A new concept developed by MIT researchers uses visual cloaking technology to let particles 'hide' from passing electrons, potentially paving the way for more efficient thermoelectric devices and new kinds of electronics.

Inspired by cloaking mechanisms where light beams bend around an object and meet on the other side to make it appear invisible, the team applied this idea to the movement of electrons.

The researchers modelled nanoparticles with a core of one material and a shell of another. But rather than bending around the object, the electrons pass through the particles. Their paths are bent first one way, then back again, so they return to the same trajectory they began with.

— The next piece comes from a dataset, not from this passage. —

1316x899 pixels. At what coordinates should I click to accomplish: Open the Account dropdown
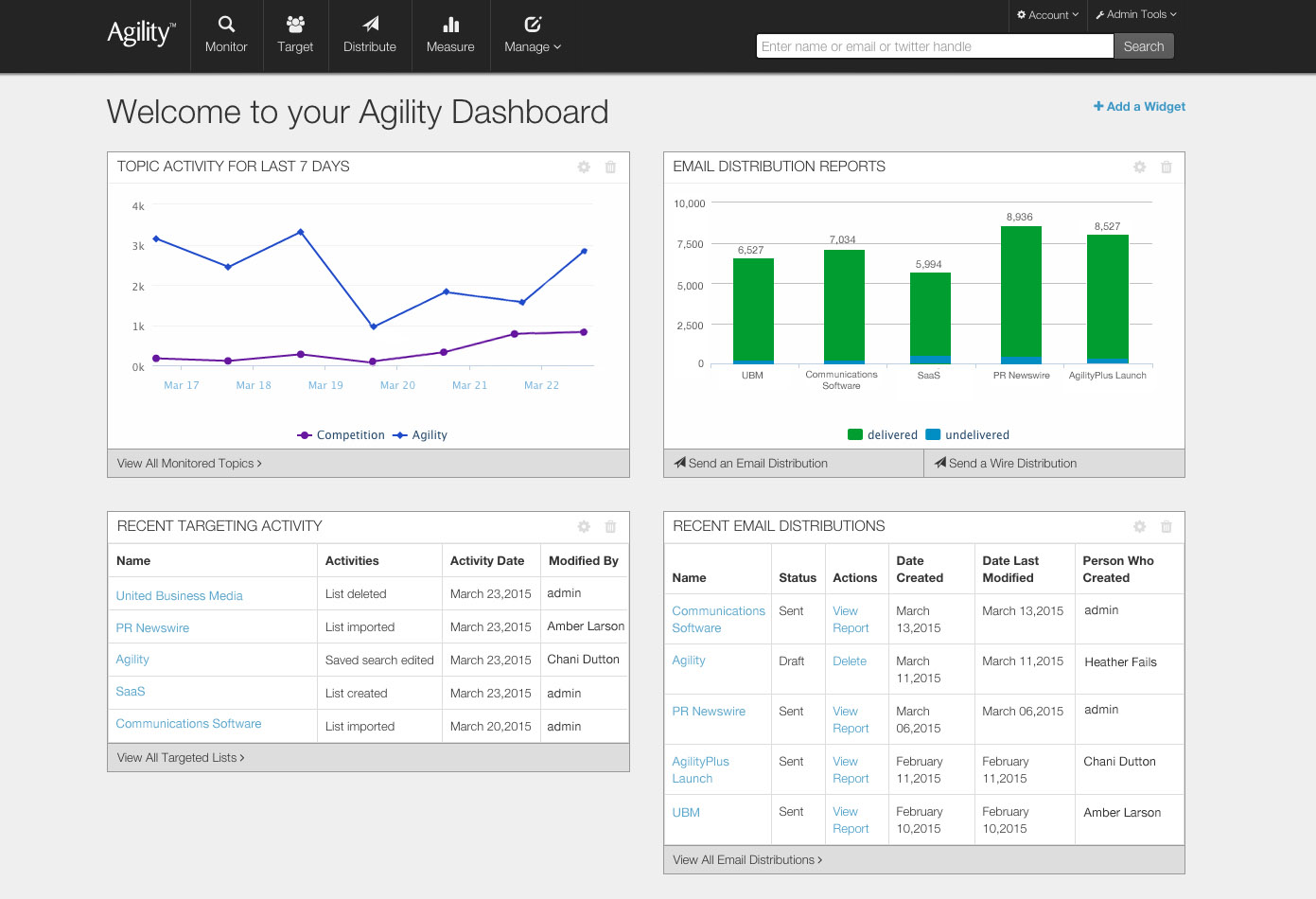(1047, 15)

In computer simulations, the concept appears to work. Now the team will try to build actual devices to see whether they perform as expected.

"This was a first step, a theoretical proposal," said MIT graduate student Bolin Liao. "We want to carry on further research on how to make some real devices out of this strategy."

While the initial concept was developed using particles embedded in a normal semiconductor substrate, the researchers would also like to see if the results can be replicated with other materials, such as two dimensional sheets of graphene, which might offer interesting additional properties.

The researchers say the initial impetus was to optimise the materials used in thermoelectric devices, which produce an electrical current from a temperature gradient. These devices require both high electrical conductivity and low thermal conductivity which rarely coexist, but the team says its simulations show the electron cloaking material could meet these requirements unusually well.

The concept could also lead to a new kind of switches for electronic devices, which operate by toggling between transparent and opaque to electrons, thus turning a flow of them on and off.